Additionally relevant research:

  • In Unix consoles, ctrl+s and ctrl+q freeze and unfreeze output respectively. However, this is a feature that is implemented outside of the scope for Terminal. Other shells like PowerShell do not have this feature, for example. There, ctrl+s does a 'Forward Search History' instead.
  • Additionally, there is a Pause key that pauses the output in the conhost console. Pressing any other key will resume scrolling.

Capabilities

Accessibility

N/A

Security

N/A

Reliability

N/A

Compatibility

N/A

Performance, Power, and Efficiency

N/A

Potential Issues

Circling the buffer

If the text buffer fills up, the text buffer begins 'circling'. This means that new output shifts lines of the buffer up to make space. In a case like this, if snapOnOutput is set to never, the viewport should actually scroll up to keep the same content on the viewport.
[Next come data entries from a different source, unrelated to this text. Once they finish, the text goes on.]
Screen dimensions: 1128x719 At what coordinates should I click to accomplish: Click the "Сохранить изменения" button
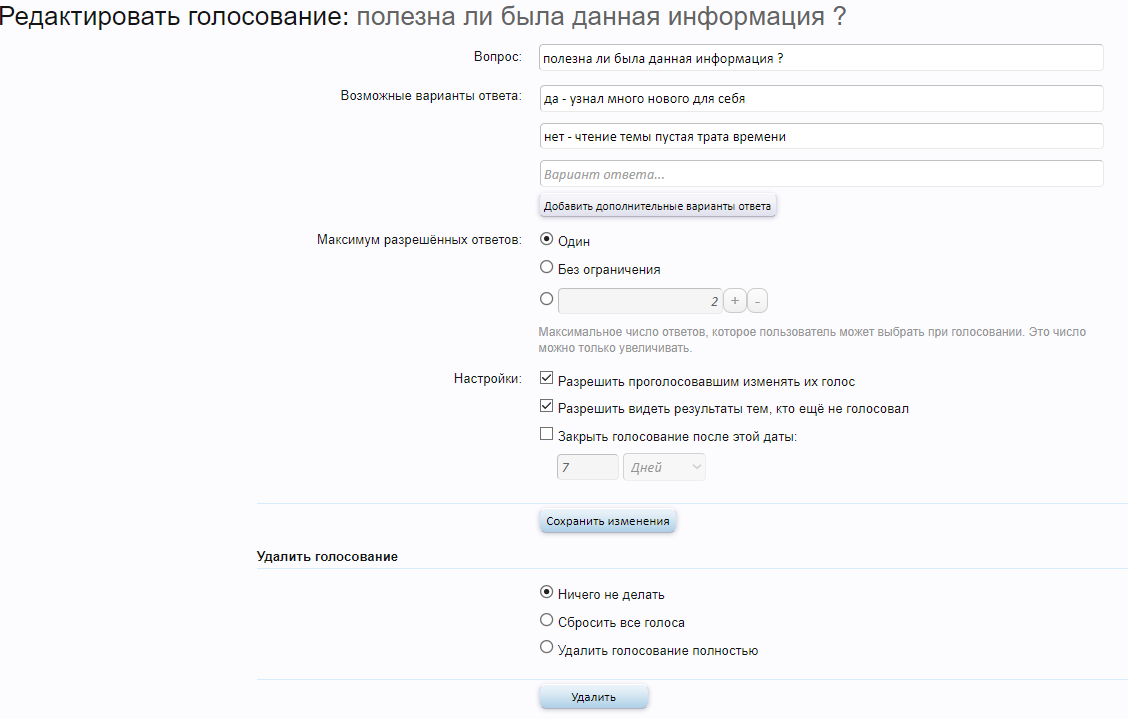coord(607,520)
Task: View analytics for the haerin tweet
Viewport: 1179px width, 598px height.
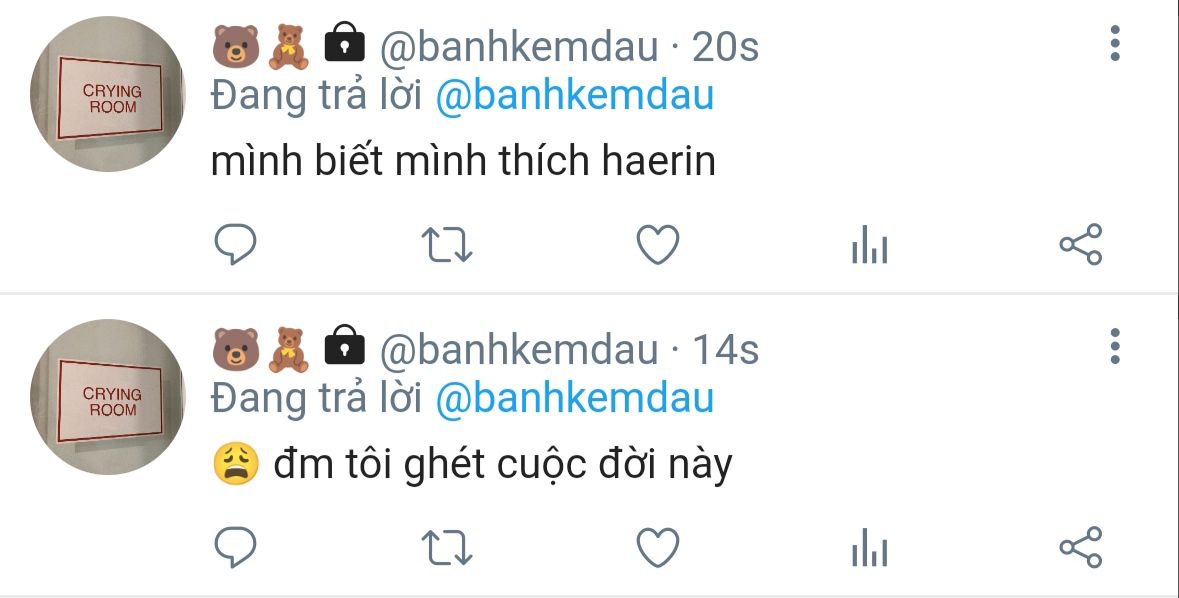Action: click(x=870, y=244)
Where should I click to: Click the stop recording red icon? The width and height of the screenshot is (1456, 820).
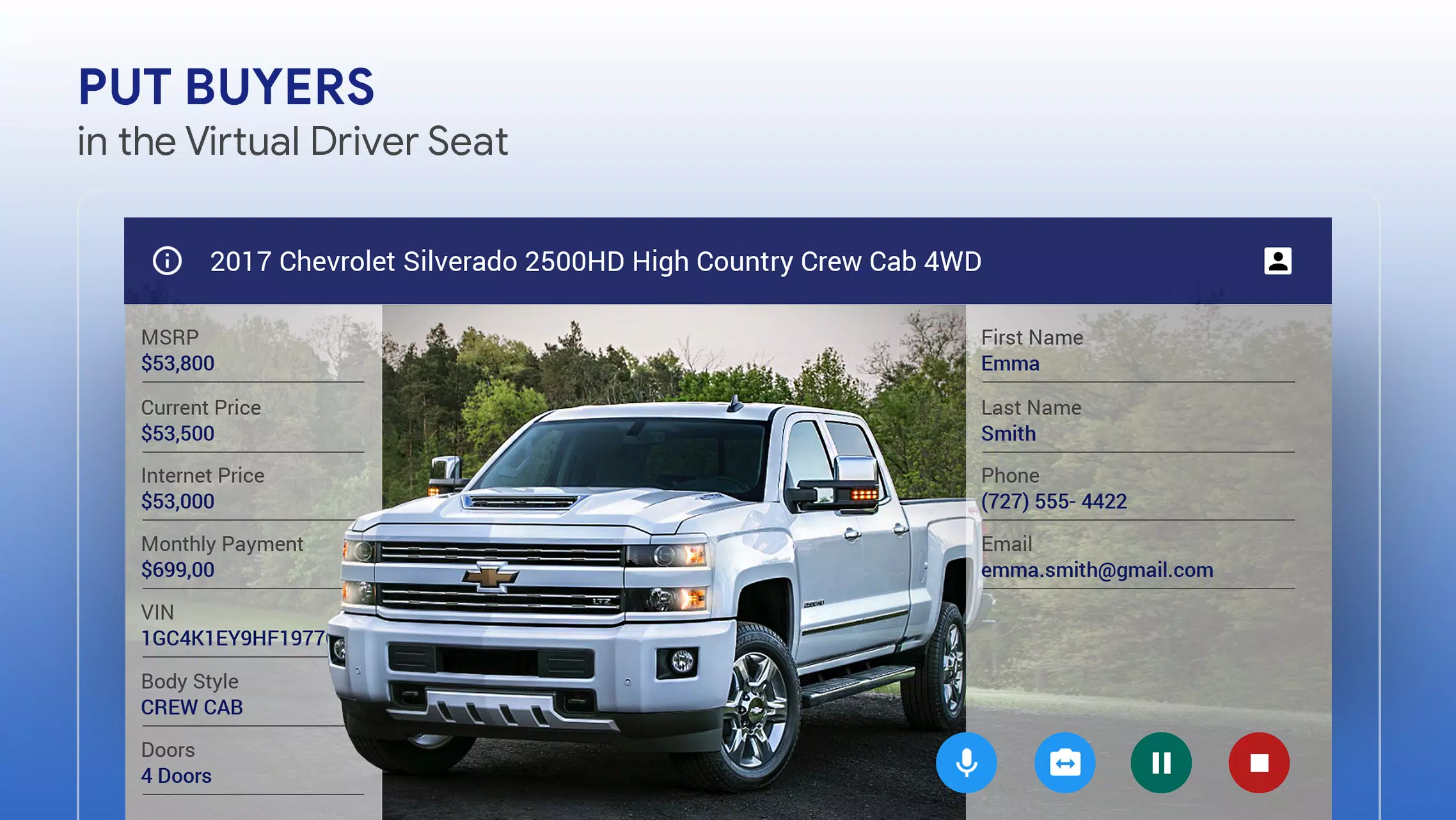coord(1259,762)
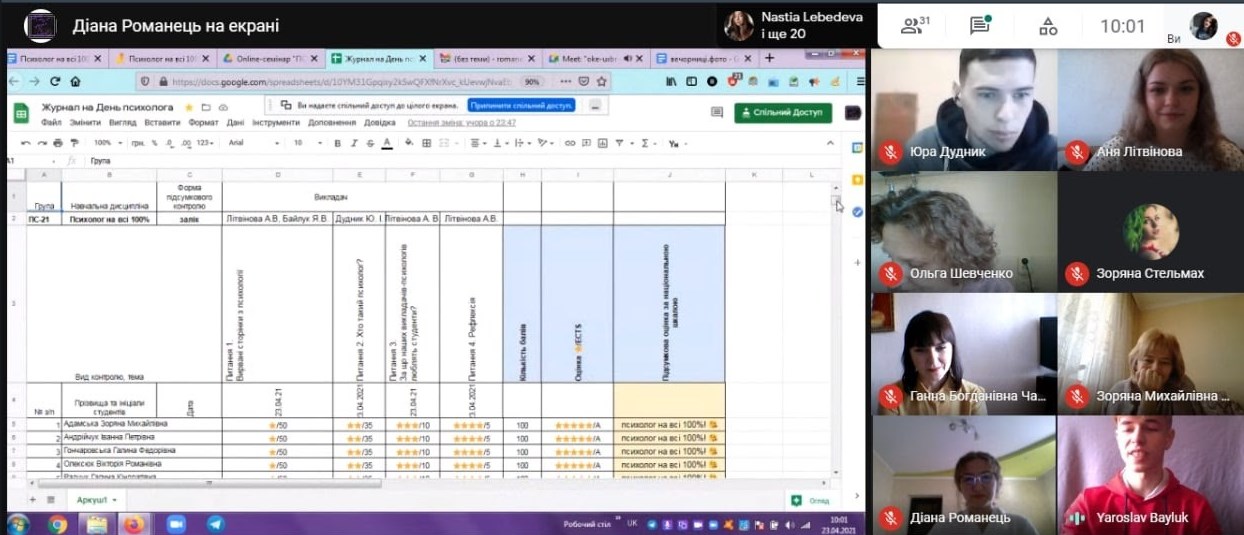The width and height of the screenshot is (1244, 535).
Task: Click the Bold formatting icon
Action: (338, 143)
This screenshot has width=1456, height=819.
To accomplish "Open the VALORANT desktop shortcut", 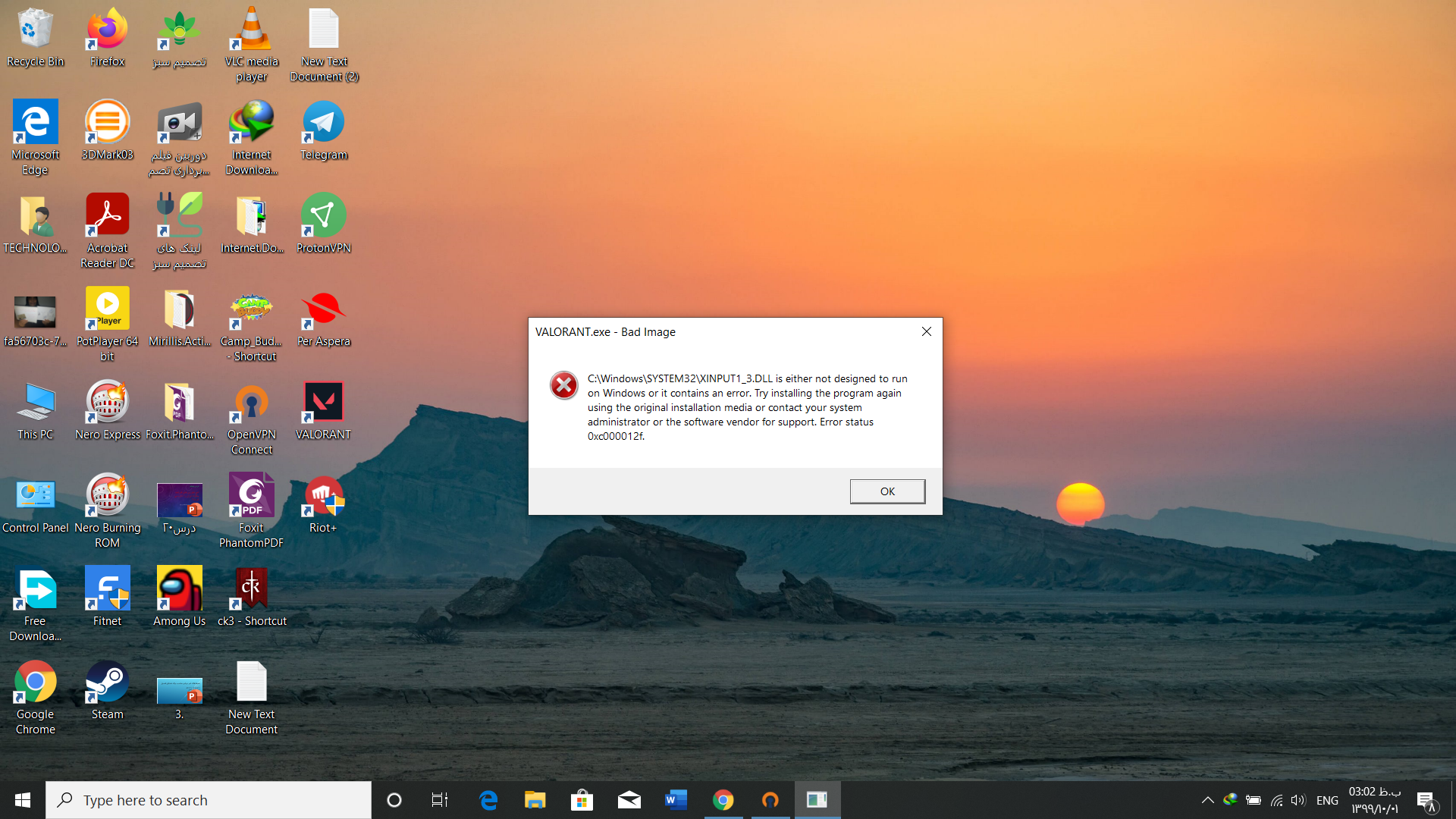I will (323, 403).
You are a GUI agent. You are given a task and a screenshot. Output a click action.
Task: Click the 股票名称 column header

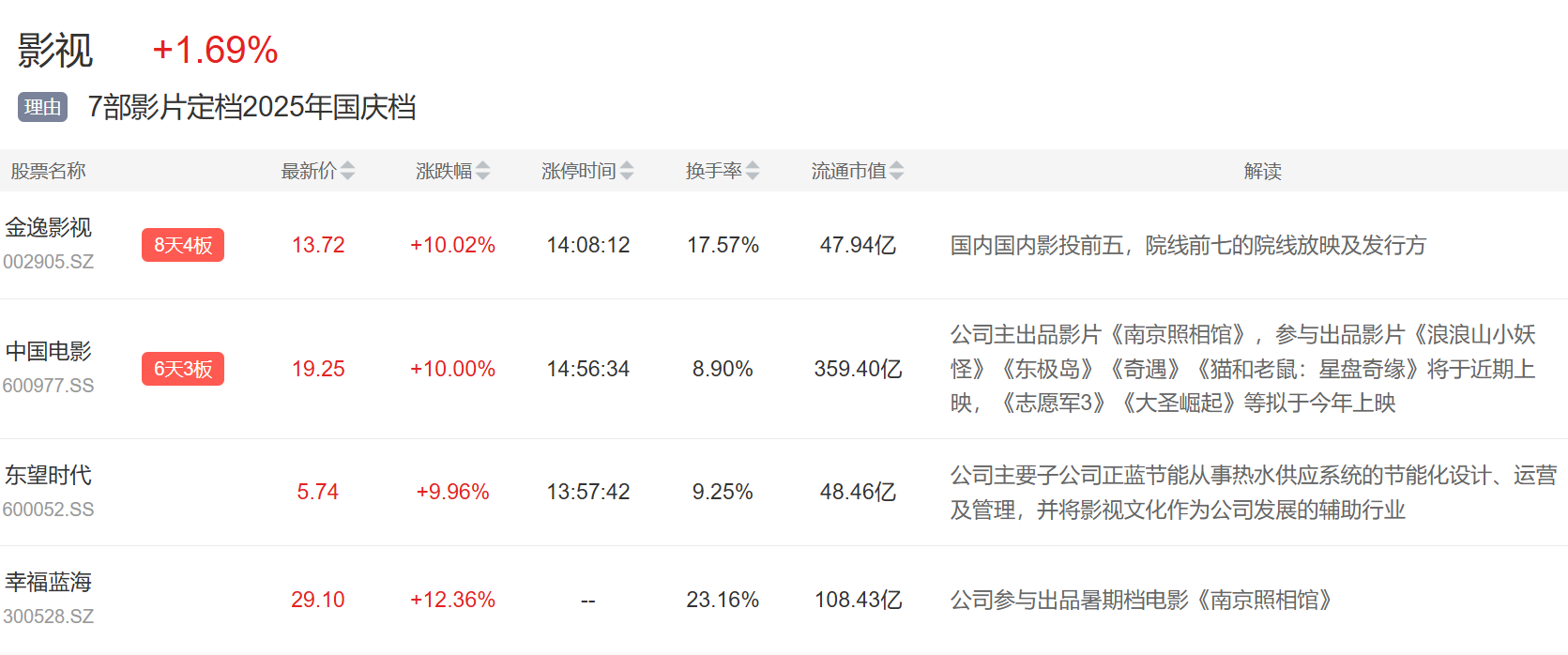(x=49, y=171)
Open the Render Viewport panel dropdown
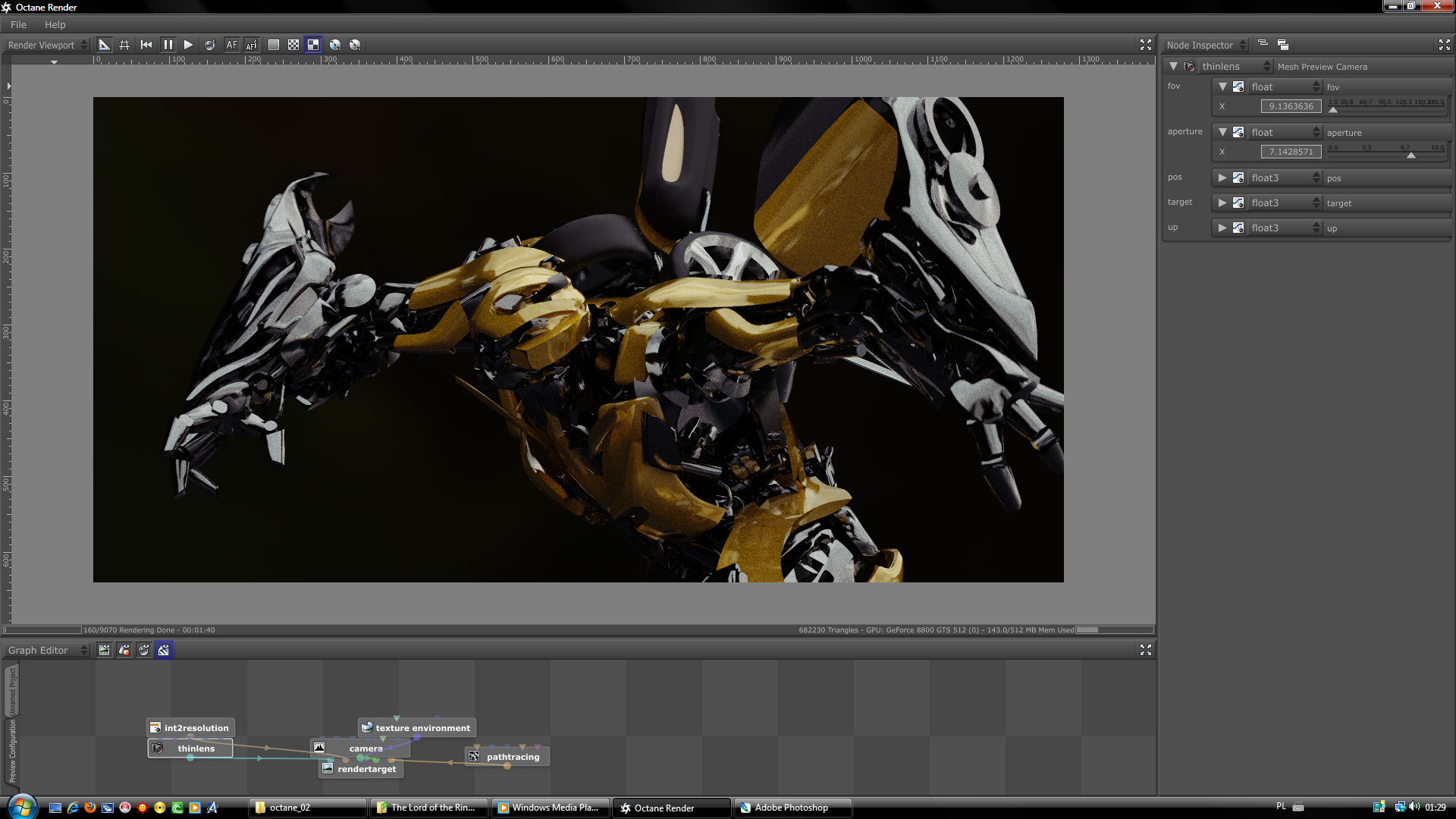 coord(47,45)
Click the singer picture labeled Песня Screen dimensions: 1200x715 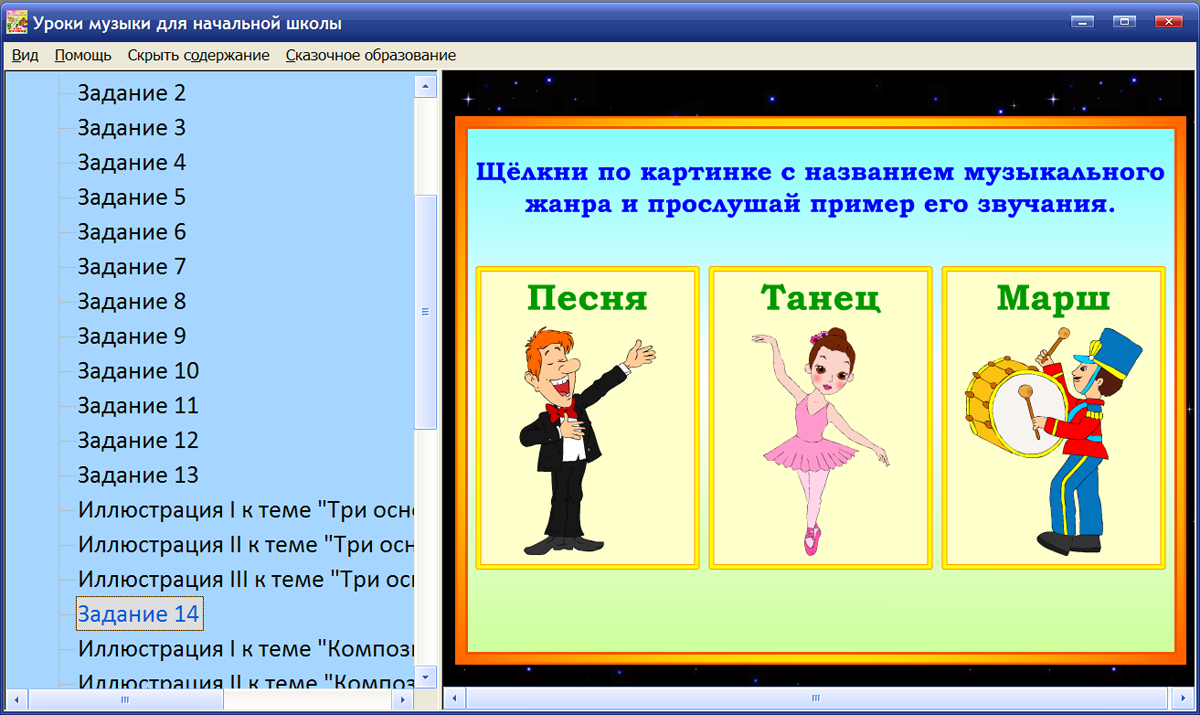click(x=587, y=430)
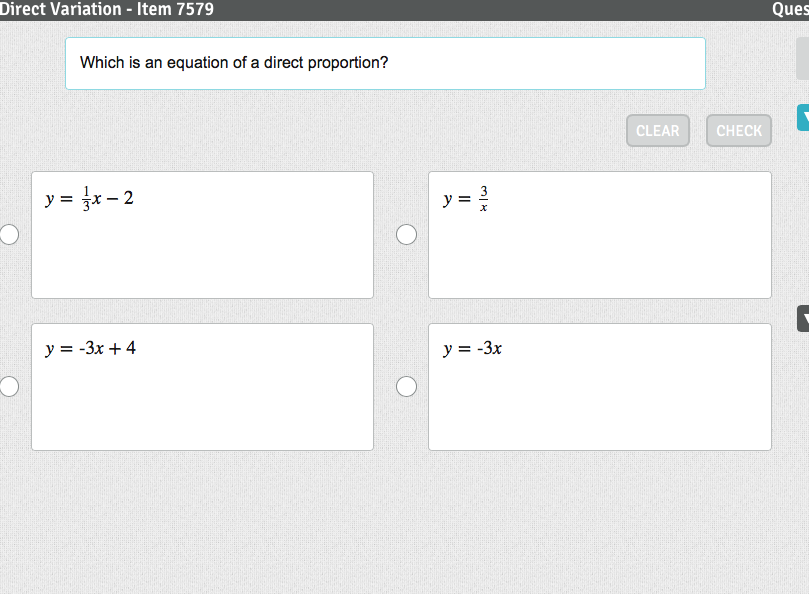Choose the radio button for y = -3x
The width and height of the screenshot is (809, 594).
(406, 386)
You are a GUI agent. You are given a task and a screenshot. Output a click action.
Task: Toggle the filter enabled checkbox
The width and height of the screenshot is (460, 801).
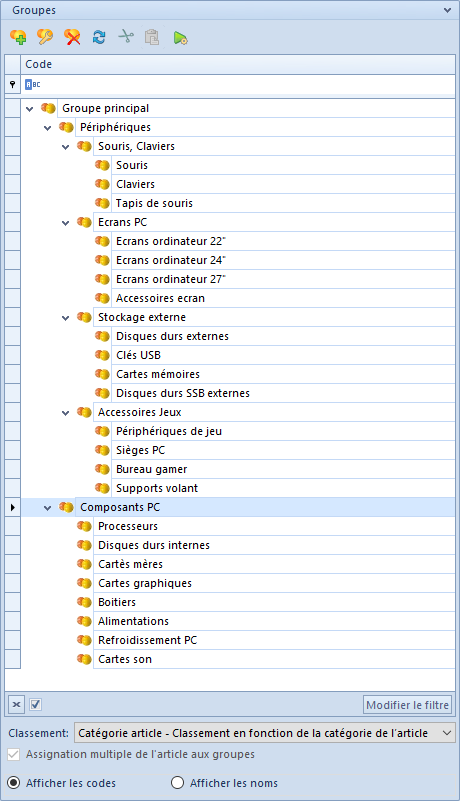coord(35,704)
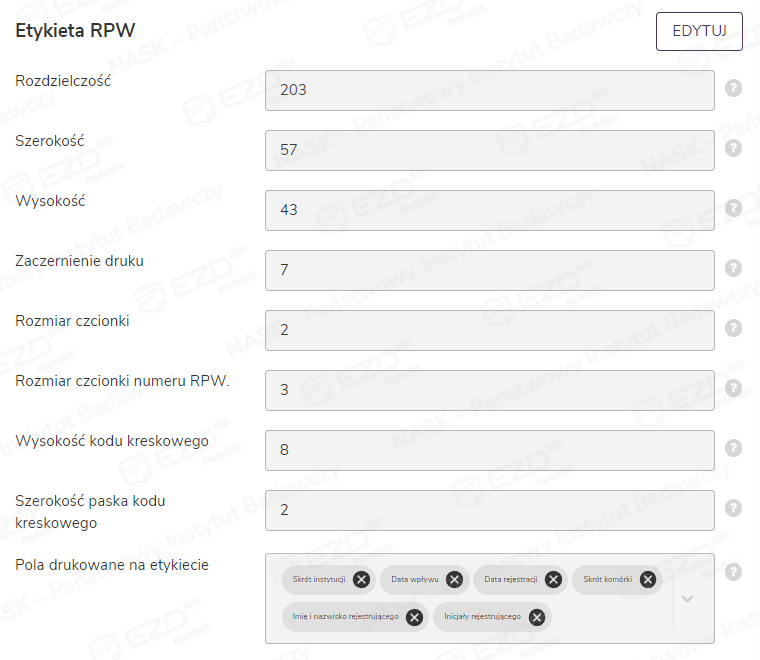Open help for Zaczernienie druku
The width and height of the screenshot is (760, 660).
point(733,268)
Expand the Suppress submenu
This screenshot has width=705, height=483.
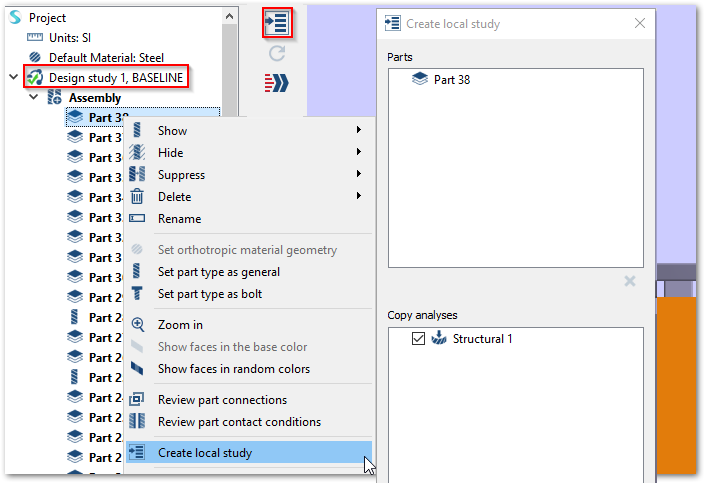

In the event that the buffer is circling and the viewport has been moved to the top of the buffer, that content of the buffer is now lost (as the 'Infinite Scrollback' feature does not exist or is disabled). At that point, the viewport will remain at the top of the buffer and the new output will push old output out of the buffer.

Infinite Scrollback

See Future considerations > Infinite Scrollback.

Future considerations

Extensibility

The introduction of enum SnapOnOutput allows for this feature to be enabled/disabled in more complex scenarios. A potential extension would be to introduce a new UI element or keybinding to toggle this feature.

Infinite Scrollback

At the time of introducing this, the infinite scrollback feature is not supported. This means that the buffer saves the history up to the historySize amount of lines. When infinite scrollback is introduced, the buffer needs to change its own contents to allow the user to scroll beyond the historySize. With infinite scrollback enabled and the mutable viewport NOT snapping to new output, the TerminalCore needs to keep track of...

  • what contents are currently visible to the user (in the current location of the mutable viewport)
  • how to respond to a user's action of changing the location of the mutable viewport (i.e.: snapOnInput, scroll up/down)

Private Mode Escape Sequences

There are a couple of private mode escape sequences that some terminals use to control this kind of thing. DECSET 1010, for example, snaps the viewport to the bottom on output, whereas DECSET 1011 spans the viewport to the bottom on a keypress.

DECSET 1010 should set the SnapOnOutput value via a Terminal API. DECSET 1011 should set the SnapOnInput value via a Terminal API.